China GDP set to fall, needs structural reforms:WB

Beijing: China`s economy, which has grown at a breakneck double digit rate for almost three decades now, is on its course to slow down and may drop to a growth rate of five per cent in the coming years, the World Bank has said, suggesting structural reforms for the giant.

A report prepared by World Bank in coordination with Chinese experts said China has reached a "turning point" in development but it could still emerge as the world`s largest economy before 2030 if it carried structural reforms.

Summing up the exhaustive report on the future of Chinese economy by 2030, Vice Minister for Development Research Centre of the Cabinet, Liu Shijin, said the China`s economic growth rate will decrease to five to six per cent by 2035.

It represents "quite a marginal decrease for China at the current stage, which is already at a high stage of growth rate compared to any country in the world in the future", he told a high-level conference here where the report titled `Development for modern harmonious and creative society: International Experiences and China`s strategic choices` was released.

The Conference was attended among others by top Chinese Ministers, World Bank President Robert B Zoellick and B K Chaturvedi, Member, Indian Planning Commission.

The report said by any standard, China`s economic performance over the last three decades has been impressive as GDP growth averaged 10 per cent a year, and over 500 million people were lifted out of poverty.

But at the same time China`s present growth model is unsustainable and has to undertake a host of structural reforms, Zoellick said. "Even if growth moderates, China is likely to become a high-income economy and the world`s largest economy before 2030, notwithstanding the fact that its per capita income would still be a fraction of the average in advanced economies," the report said.

"China has already achieved upper middle income status. If the country reaches USD 16,000 of income per person by 2030, up from today`s approximately USD 5,000, then China will have an economy equivalent to adding 15 of today`s South Koreas," he said.

He said China faces challenges that are special to its circumstances, which included the leadership change as President Hu Jintao and Premier Wen Jiabao were set to retire by this year.

Summing up the report on behalf of the World Bank, Vikram Nehru, former Chief Economist for the East Asia and Pacific Region of the Bank told the conference that Chinese economy has reached yet another "turning point" in its history requiring a fundamental shift.

"After 30 years of near 10 per cent growth on average China has reached another turning point when a second strategic and no less fundamental shift is called for", Nehru who along with top Chinese officials prepared the report after one and half years of study said.

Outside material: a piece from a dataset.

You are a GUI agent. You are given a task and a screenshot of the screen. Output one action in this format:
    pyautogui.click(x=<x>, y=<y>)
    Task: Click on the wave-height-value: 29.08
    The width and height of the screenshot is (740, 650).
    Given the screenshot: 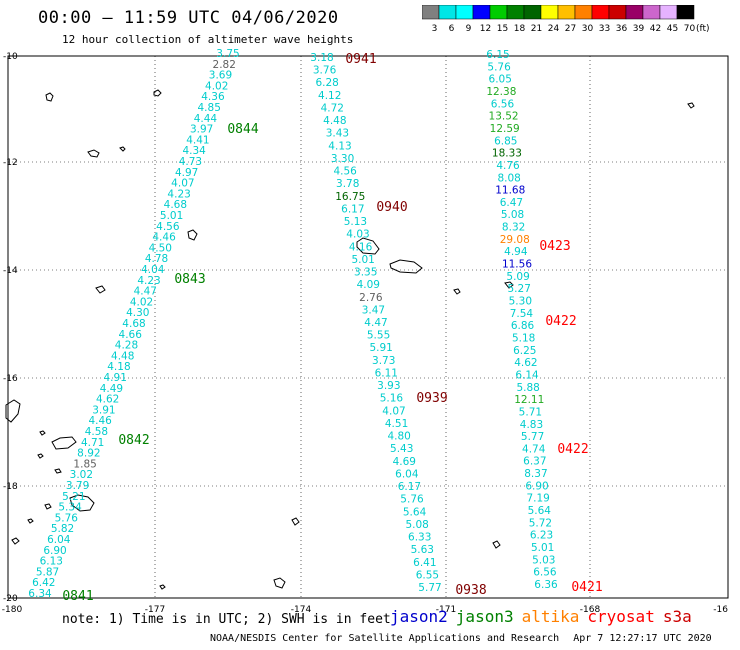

The report focused on how China can achieve its vision of becoming a modern, harmonious and creative high income society, he said. "If it were to become a high income society 2030, it would become the world`s largest economy at market exchange rates. It will be more complex, more market driven, knowledge driven and oriented more towards services," Nehru said.

Zoellick said the report was also relevant not only to China but also middle income countries. "This is a report that raises difficult questions. It focuses on the central policy challenges that China, and other upper middle income countries, will need to confront", he said.

The Asian giant must overhaul its economy to avoid a sudden slowdown in growth, such as scaling back its vast and powerful state-owned enterprises and breaking up monopolies in strategic sectors, the analysts said.